И с тех пор перемешались у Ивана день с ночью. Как полоумный бродил он теперь по городу, неприкаянный, равнодушный ко всему. В дом, где жили мужики, редко приходил, ни с кем не заговаривал, даже с Маврой, снова уходил, посмурневший, измятый, измученный. Ноги, словно не подчиняясь голове, несли его в курильню, где жадно алкал он все то же видение, в котором пытался увидеть то, что не открывалось ему в обыкновенной жизни, самого себя увидеть...

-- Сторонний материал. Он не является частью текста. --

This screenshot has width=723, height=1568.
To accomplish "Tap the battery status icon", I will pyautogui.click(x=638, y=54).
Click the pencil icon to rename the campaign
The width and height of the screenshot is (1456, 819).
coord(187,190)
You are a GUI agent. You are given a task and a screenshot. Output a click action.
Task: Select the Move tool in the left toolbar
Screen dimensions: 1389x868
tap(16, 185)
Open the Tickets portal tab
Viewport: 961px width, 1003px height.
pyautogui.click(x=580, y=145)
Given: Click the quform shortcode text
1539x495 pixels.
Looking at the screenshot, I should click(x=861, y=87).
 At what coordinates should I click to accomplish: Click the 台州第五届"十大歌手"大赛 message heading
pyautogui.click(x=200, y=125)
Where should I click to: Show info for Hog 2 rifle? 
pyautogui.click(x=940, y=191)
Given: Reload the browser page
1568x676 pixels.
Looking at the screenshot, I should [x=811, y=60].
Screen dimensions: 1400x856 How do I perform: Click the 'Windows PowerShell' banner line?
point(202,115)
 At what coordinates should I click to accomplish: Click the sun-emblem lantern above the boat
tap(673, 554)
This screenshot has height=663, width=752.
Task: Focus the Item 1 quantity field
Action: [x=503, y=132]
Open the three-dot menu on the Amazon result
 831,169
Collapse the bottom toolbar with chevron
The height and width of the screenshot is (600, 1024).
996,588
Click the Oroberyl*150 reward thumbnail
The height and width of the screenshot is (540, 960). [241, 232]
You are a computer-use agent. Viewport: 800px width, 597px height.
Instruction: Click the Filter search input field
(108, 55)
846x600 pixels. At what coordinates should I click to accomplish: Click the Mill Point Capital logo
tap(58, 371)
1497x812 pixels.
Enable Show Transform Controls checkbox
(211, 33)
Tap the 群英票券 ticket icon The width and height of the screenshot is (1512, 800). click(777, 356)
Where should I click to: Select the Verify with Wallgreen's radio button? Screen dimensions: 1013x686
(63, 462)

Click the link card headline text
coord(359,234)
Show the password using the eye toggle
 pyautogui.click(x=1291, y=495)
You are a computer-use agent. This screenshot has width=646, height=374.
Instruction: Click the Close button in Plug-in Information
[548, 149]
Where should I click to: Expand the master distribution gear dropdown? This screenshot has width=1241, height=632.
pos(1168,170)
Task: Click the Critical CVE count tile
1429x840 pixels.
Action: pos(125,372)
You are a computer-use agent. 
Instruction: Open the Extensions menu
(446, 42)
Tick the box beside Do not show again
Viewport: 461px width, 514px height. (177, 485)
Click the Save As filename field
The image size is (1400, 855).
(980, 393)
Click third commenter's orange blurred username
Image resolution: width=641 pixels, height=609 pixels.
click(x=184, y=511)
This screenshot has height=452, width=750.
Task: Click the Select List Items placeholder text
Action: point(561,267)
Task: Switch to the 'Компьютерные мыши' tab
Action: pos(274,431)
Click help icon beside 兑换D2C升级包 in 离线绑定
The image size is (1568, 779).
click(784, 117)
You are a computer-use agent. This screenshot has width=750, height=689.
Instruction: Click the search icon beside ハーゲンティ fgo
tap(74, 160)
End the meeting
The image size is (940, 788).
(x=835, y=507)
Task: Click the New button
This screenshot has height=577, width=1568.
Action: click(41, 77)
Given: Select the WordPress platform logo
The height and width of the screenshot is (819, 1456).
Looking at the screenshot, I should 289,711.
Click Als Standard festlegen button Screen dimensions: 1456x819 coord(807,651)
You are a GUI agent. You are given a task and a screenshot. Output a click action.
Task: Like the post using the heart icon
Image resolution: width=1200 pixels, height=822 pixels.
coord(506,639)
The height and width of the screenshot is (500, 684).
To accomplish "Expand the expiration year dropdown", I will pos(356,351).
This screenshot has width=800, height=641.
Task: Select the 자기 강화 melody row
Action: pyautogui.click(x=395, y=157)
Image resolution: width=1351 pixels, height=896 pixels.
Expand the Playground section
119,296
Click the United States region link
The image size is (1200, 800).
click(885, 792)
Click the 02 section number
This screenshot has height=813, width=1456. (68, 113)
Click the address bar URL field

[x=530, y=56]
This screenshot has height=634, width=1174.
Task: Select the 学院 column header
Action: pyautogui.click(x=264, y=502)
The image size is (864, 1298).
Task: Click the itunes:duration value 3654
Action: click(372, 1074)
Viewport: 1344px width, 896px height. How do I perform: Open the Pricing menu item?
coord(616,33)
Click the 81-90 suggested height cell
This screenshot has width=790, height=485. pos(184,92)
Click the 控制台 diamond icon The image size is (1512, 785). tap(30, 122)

Похоже, одной лишь Мавре пришлась по сердцу жизнь заморская. Здесь, на берегу, на сытой, здоровой пище с вкусными, сочными плодами стерла она с лица легкую желтинку и усталость, что немного подпортили красу её во время плаванья тяжелого и долгого. Дня за три переменилась - не узнать! Словно кто поднакачал в неё сочной спелости и красы, будто брызнуть собиравшейся, едва колупнешь тонкую, нежную кожу её, натертую ароматным бальзамом, купленным у торговца-индуса. Приметчивым, липучим женским взглядом, переимчивым, завистливым, углядела Мавра сразу, какие платья, косынки, юбки, шляпки, башмачки и украшения заморским бабьим племенем в наибольшем употреблении находятся. Имея припасенных с Большерецка рублей десятка три, пустилась она приобретать желанные наряды, которые, считала, красу её умножить вдесятеро могли. Обо всем забыв - соотчичей, Ивана, пищу даже, уселась за шитье, искусству этому обученная с детства, умелая, сноровистая, ловкая. Сидела у окошка, не забывая поглядывать на проходящих мимо заморских моряков, в которых видела оценщиков надежных красы своей, помигивать и даже языком пощелкивать, кроила накупленную материю, сметывала, тут же у оконца сбрасывала платье, оставаясь в одной рубахе, примеряла на себе, шпильками закалывала несшитые ещё куски, на улицу поглядывая, и словно говорила: "Вона я какая!"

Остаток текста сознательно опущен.